Luc : Décryptualité. Semaine 21. Salut Manu.
Manu : Salut Luc.
Luc : Revue de presse minimale puisque tu n’as trouvé qu’un seul article.
La Tribune, « Hécatombe : la moitié des députés experts du numérique ne brigue pas de nouveau mandat aux élections législatives », un article de François Manens et Sylvain Rolland.
Manu : Un article payant en plus, qui fait écho à deux autres articles que je n’avais pas mis en avant mais qui étaient déjà parus la semaine dernière sur le fait qu’il n’y a pas, dans ce gouvernement, de ministre ou de secrétaire d’État dédié au numérique. Pas forcément un gros chambardement non plus, mais ça n’empêche, il n’y a pas d’expertise dédiée qui apparaît au niveau des institutions. C’est une hécatombe. On aura peut-être, on espère, d’autres personnes qui vont se révéler des défenseurs de nos combats, la vie privée, le logiciel libre.
Luc : Ce sont des députés ?
Manu : Oui voilà.
Luc : Donc ça veut dire que non seulement on n’a personne au gouvernement, mais, en plus de ça, il y aura beaucoup moins de députés qui s’y connaissent.
Manu : Exactement. Il y en a moins. On va espérer que certaines personnes vont reprendre le flambeau. Il y a quand même des gens qui sont intéressants, mais c’est compliqué.
Luc : C’est une toute petite revue de presse, je crois que nous ne sommes jamais allés aussi vite.
Le sujet de la semaine ce sera quoi du coup ?
Manu : Les obscurantismes, c’est un truc un peu compliqué quand même.
Luc : Oui, on va reparler encore et encore et encore de données personnelles, avec cette fois le prisme de cette question de l’obscurantisme. Pourquoi ? Parce que nous sommes partis d’un article du Figaro [1] qu’on ne mentionne pas beaucoup dans la revue de presse, sur lequel je suis tombé, qui parle de la situation aux États-Unis où la composition de la Cour suprême a changé grâce à Trump. Il y a maintenant une majorité qui est plutôt en défaveur de l’avortement, on sait que c’est un sujet politique essentiel là-bas. Ils sont en train de remettre en cause la jurisprudence qui garantit, depuis les années 70, un droit à l’avortement dans tous les États-Unis au niveau fédéral. Ce qui fait que les différents États américains pourront décider eux-mêmes si l’avortement sera légal ou pas et on sait qu’un certain nombre d’États vont basculer.

- [Tâches à réaliser]
(a) D'après la transcription de Décryptualité, dans quel journal a paru l'article de François Manens et Sylvain Rolland ?
(b) Prolongez la transcription de Décryptualité en reprenant l'échange après sa dernière réplique.
La liste qui suit ne joue aucun rôle dans ce travail.

- [Liste des entrées]
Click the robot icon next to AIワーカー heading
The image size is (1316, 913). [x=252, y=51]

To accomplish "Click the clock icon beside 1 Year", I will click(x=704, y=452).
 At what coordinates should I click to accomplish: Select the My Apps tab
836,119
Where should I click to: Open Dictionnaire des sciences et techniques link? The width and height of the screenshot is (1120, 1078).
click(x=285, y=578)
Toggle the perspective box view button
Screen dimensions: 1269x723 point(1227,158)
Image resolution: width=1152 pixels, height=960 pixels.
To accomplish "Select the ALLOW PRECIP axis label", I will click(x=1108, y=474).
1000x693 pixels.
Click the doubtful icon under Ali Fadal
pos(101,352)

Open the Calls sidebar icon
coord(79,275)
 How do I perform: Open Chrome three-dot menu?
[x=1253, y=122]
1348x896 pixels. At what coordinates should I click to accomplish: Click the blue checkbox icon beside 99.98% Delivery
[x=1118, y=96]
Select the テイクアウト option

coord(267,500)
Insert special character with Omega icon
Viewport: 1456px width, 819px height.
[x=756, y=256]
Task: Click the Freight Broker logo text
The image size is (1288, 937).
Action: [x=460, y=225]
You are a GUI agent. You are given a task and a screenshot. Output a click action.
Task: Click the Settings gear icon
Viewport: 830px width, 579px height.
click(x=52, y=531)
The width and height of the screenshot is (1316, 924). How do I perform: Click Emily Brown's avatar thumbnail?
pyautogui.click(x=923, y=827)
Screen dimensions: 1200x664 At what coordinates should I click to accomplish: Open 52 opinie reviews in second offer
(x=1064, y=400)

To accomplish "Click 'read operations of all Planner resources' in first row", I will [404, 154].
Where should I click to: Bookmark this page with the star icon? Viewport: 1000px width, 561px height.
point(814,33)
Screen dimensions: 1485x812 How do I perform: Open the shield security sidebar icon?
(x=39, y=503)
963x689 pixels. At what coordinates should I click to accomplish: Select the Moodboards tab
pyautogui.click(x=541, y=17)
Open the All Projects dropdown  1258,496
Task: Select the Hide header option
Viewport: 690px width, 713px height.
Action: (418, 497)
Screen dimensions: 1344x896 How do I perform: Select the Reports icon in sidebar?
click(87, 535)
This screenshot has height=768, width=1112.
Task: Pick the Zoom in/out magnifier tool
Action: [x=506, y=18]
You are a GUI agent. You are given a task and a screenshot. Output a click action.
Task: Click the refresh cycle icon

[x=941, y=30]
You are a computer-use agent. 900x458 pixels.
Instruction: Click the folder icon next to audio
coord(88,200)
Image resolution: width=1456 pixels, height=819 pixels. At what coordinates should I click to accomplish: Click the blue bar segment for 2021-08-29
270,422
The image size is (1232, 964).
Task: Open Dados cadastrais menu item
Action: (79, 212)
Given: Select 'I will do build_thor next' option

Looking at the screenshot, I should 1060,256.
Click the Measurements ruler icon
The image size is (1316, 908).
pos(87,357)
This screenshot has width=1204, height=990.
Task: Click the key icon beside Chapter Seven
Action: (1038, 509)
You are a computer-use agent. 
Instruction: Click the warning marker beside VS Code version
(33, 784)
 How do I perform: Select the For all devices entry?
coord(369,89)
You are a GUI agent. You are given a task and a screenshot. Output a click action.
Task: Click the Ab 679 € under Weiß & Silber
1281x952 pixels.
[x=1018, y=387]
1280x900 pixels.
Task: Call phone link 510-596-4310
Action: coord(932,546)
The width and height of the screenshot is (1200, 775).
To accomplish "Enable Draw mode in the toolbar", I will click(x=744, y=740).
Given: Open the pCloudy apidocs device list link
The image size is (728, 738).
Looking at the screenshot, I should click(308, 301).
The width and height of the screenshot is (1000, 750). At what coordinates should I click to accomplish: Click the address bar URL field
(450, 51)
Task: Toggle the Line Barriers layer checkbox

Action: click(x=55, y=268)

- [Réponses de l'exercice]
(a) Dans La Tribune.

(b)
Manu : Dans la foulée de ce genre de sujet, les individus qui vont être dans des États interdisant l’avortement encourent certains risques. On a notamment vu que des lois ont déjà été mises en place dans le système actuel qui incitent à ce qu’on harcèle, à ce qu’on recherche, à ce qu’on poursuive individuellement les contrevenants, donc les contrevenantes, les personnes qui se font avorter et ce sont des citoyens qui vont aller aux tribunaux les assigner en justice d’un point de vue personnel ce qui permet aux institutions locales de ne pas être sous les coups des réglements actuellement en place et de ne pas être bloquées par les institutions, la Cour suprême, les précédents comme Roe contre Wade v. Wade [2]. Ces lois-là sont déjà en place et sont déjà problématiques, si Roe v. Wade tombe, ça va probablement encore bien empirer.
Luc : Ce sera carrément illégal. Bien évidemment les Américains ont l’habitude, les femmes iront dans des États voisins qui autorisent l’avortement. Un certain nombre de compagnies, notamment de grosses boîtes de l’informatique, ont dit qu’elles paieraient le déplacement pour leurs salariées, avec ce mélange très bizarre de santé et d’influence des boîtes. Il y a eu notamment des polémiques, je ne sais plus sur quel GAFAM, qui paierait uniquement pour les cadres, qui gagnent suffisamment.
Le sujet est très intéressant parce qu’il y a des discussions autour de cette autorisation à interdire l’avortement dans certains États, pour savoir jusqu’où l’interdiction peut aller. Il y a notamment le sujet de : sera-t-il autorisé d’aller exploiter les données personnelles, abondamment collectées par les GAFAM, pour aller retrouver les personnes qui planifient d’aller faire un avortement en considérant que, certes, aller avorter dans l’État voisin n’est pas illégal, mais préparer son avortement sur le territoire de l’État où c’est illégal reste illégal ? Donc si on peut traquer les gens notamment par les réseaux sociaux et par toutes leurs données personnelles, on peut les condamner alors même que ces femmes n’avorteront pas dans leur État d’origine.
Manu : Ça ressemble à des poursuites extra-territoriales. On sait que des systèmes ont été mis en place par exemple pour poursuivre les Français qui allaient faire du tourisme sexuel dans des pays où on laissait faire. En France on considérait qu’il fallait pouvoir bloquer ça. On sait qu’au niveau fédéral l’État américain force les entreprises du numérique à contribuer, à participer à des problématiques de sécurité on va dire, de surveillance massive, d’anti-terrorisme et probablement de guerre, simplement, de participer à l’effort de guerre. Un État local, un État fédéré, pourrait probablement appliquer le même genre de loi et forcer à ce que les GAFAM, par exemple, lui envoient toutes les données qui correspondent à certains critères. Après tout, on a le droit de forcer à appliquer les lois que l’on décide sur un État donné.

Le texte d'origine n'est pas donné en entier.